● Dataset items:
──────

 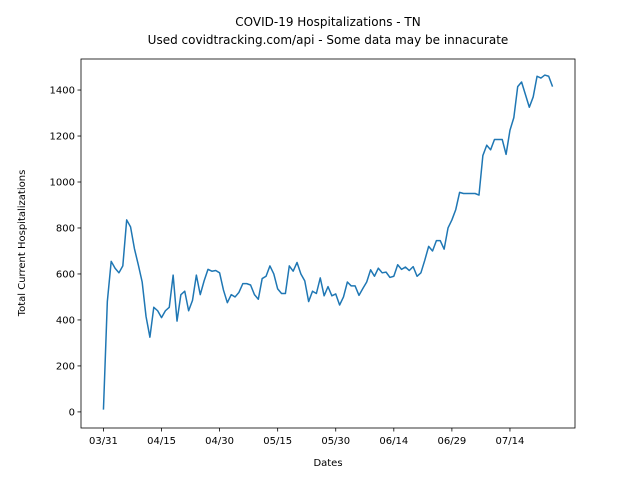 I want to click on x-tick-label: 04/30, so click(x=220, y=442).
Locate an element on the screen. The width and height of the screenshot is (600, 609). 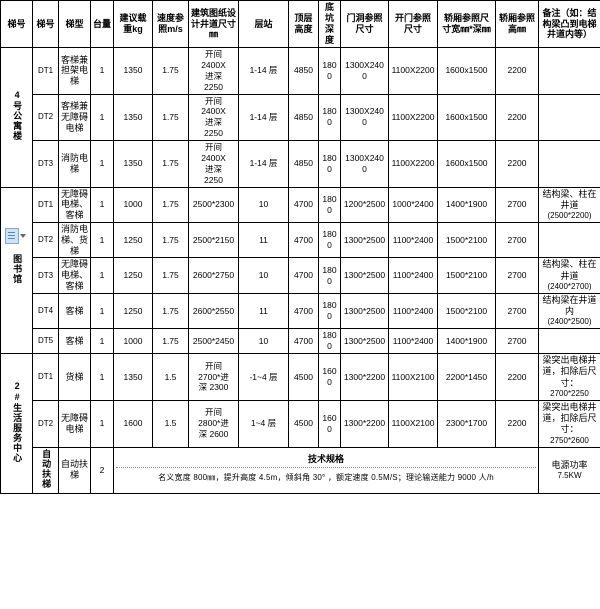
cell-shaft-size: 2500*2300 is located at coordinates (214, 204).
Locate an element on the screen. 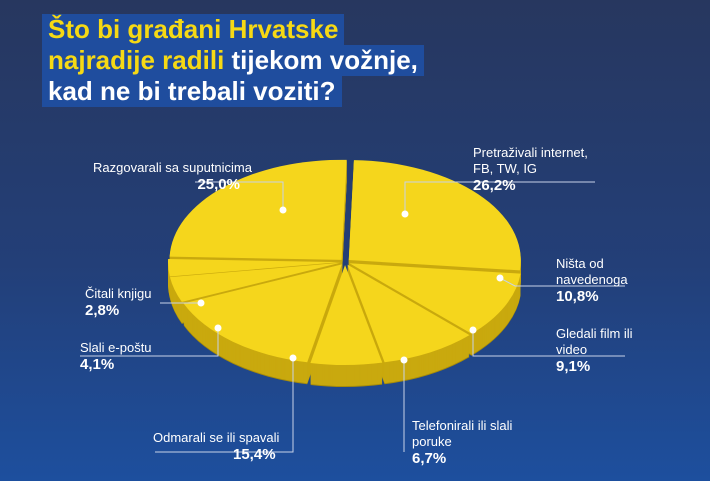 This screenshot has width=710, height=481. dot-slali is located at coordinates (218, 328).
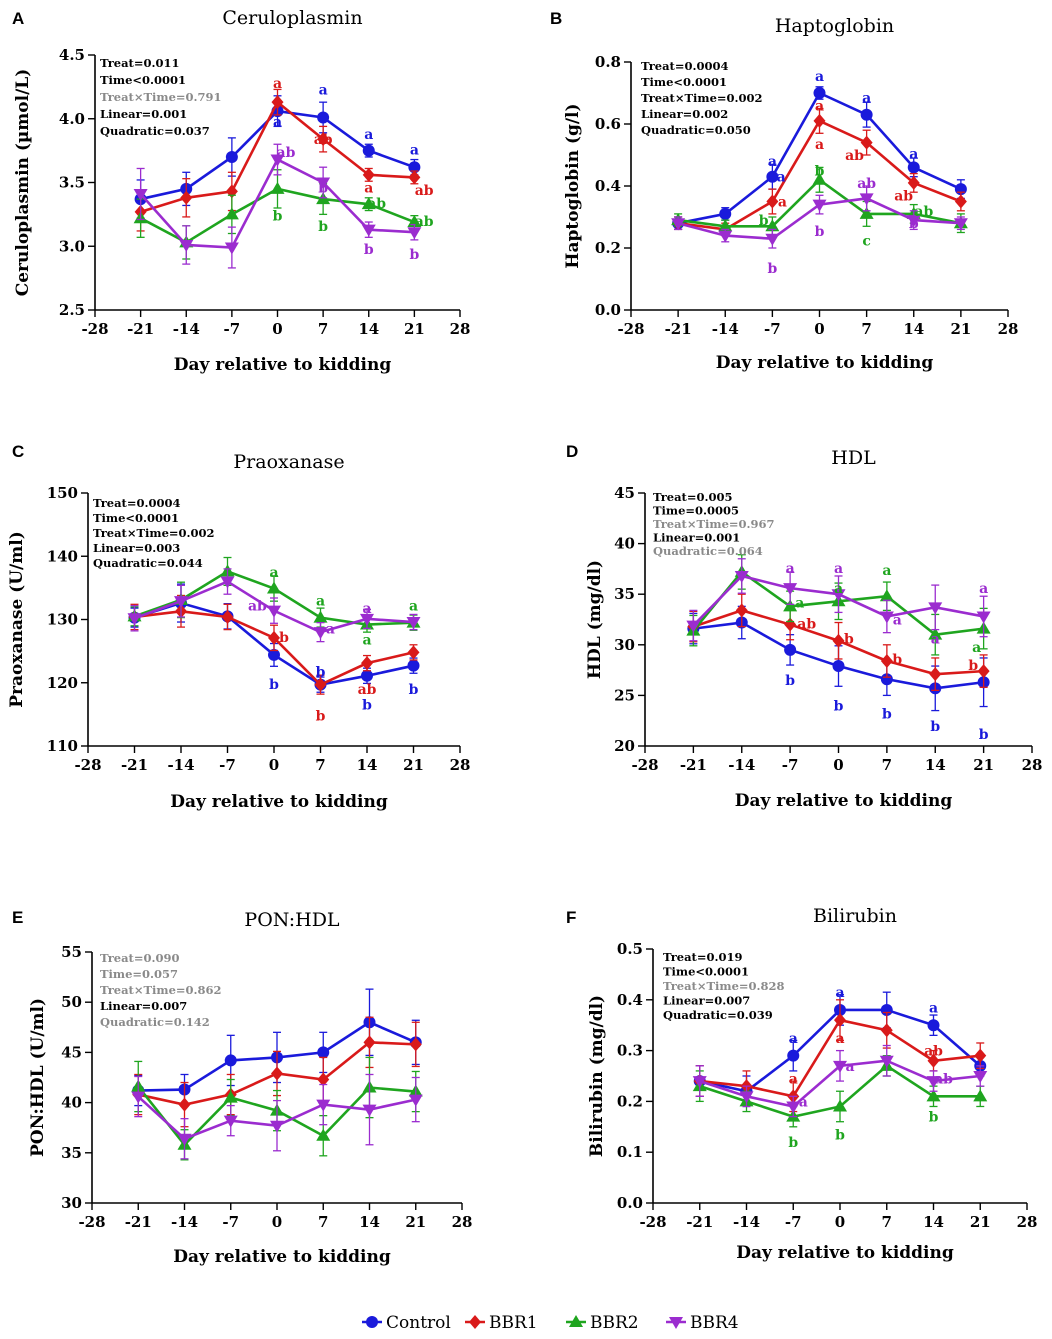 This screenshot has height=1339, width=1052. Describe the element at coordinates (630, 1101) in the screenshot. I see `y-tick-label: 0.2` at that location.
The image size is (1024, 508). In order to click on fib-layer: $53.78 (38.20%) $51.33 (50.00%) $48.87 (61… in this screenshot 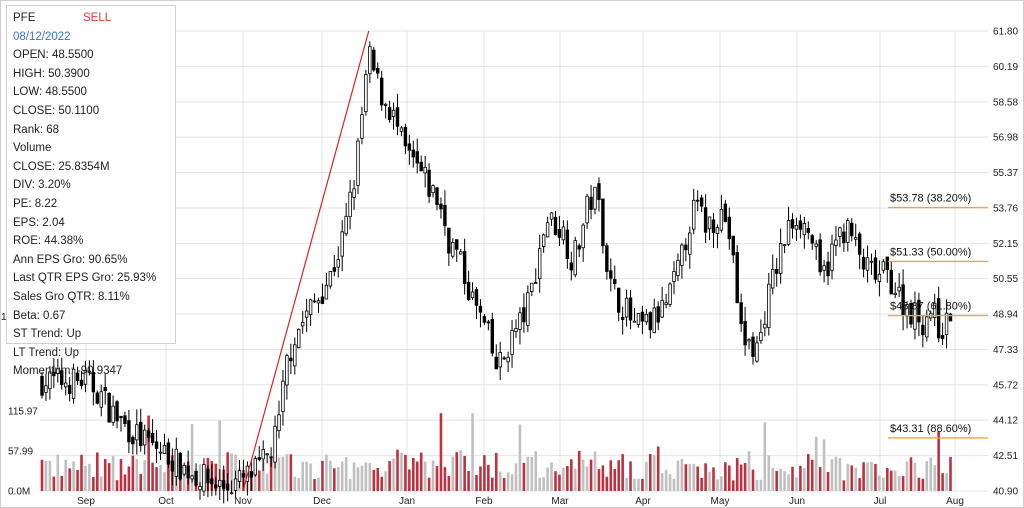, I will do `click(938, 316)`.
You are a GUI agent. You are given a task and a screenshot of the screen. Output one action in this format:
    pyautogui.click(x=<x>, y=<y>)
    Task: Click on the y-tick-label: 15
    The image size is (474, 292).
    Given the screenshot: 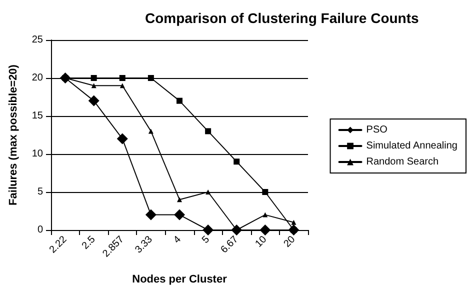 What is the action you would take?
    pyautogui.click(x=38, y=116)
    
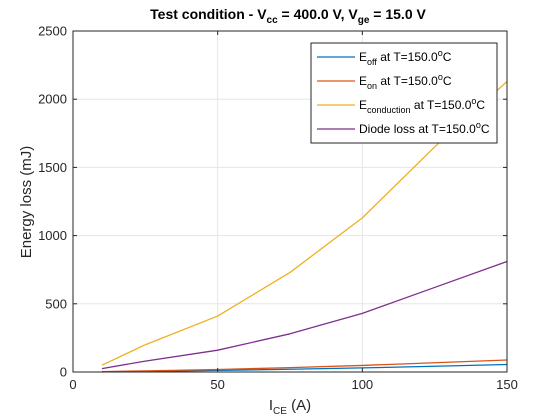  What do you see at coordinates (52, 100) in the screenshot?
I see `y-tick-label: 2000` at bounding box center [52, 100].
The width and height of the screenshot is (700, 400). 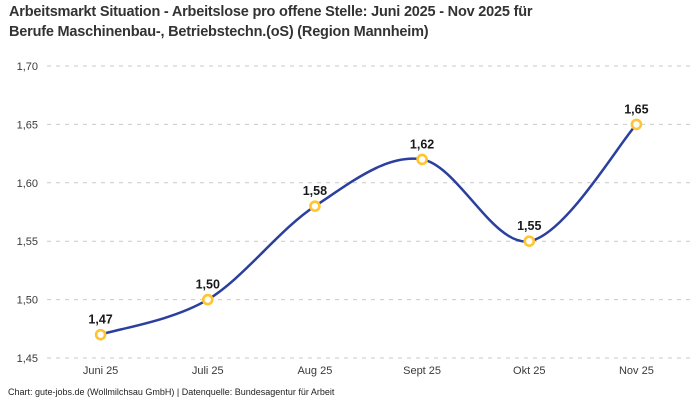 I want to click on y-tick-label: 1,45, so click(x=28, y=359).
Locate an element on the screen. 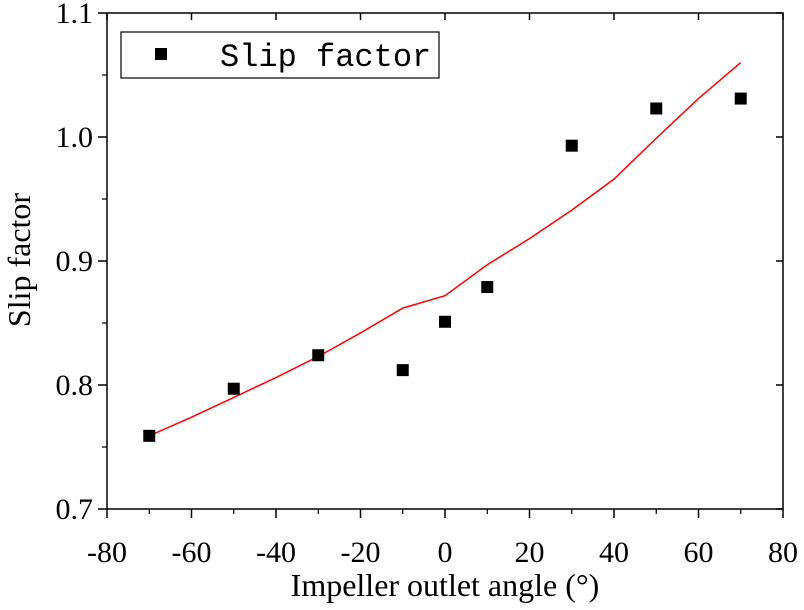 This screenshot has height=610, width=804. x-tick-label: -60 is located at coordinates (192, 552).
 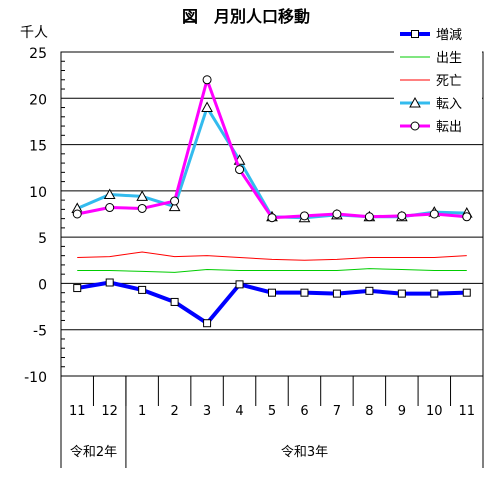 What do you see at coordinates (38, 54) in the screenshot?
I see `y-tick-label: 25` at bounding box center [38, 54].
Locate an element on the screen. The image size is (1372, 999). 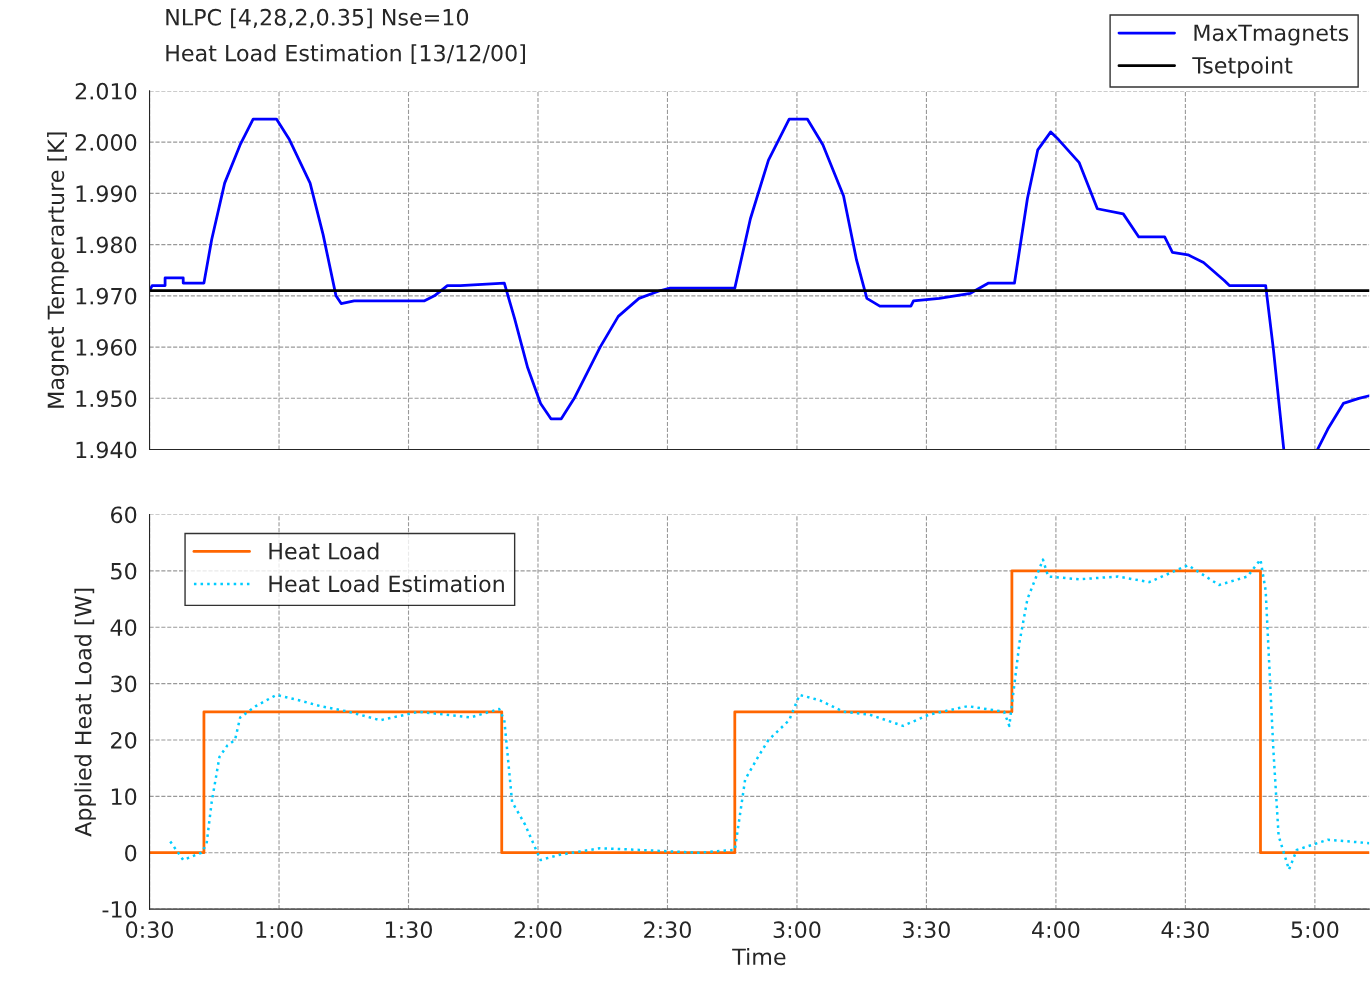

──────

● What the task requires: Extract the stretch of the items from the line containing "Locate an element on the screen. The width" through the line containing "cell-shaft-size: 2500*2300 is", repeating those lines exactly and leaving the pictures out.

● Task solution:
Locate an element on the screen. The width and height of the screenshot is (600, 609). 
cell-shaft-size: 2500*2300 is located at coordinates (214, 204).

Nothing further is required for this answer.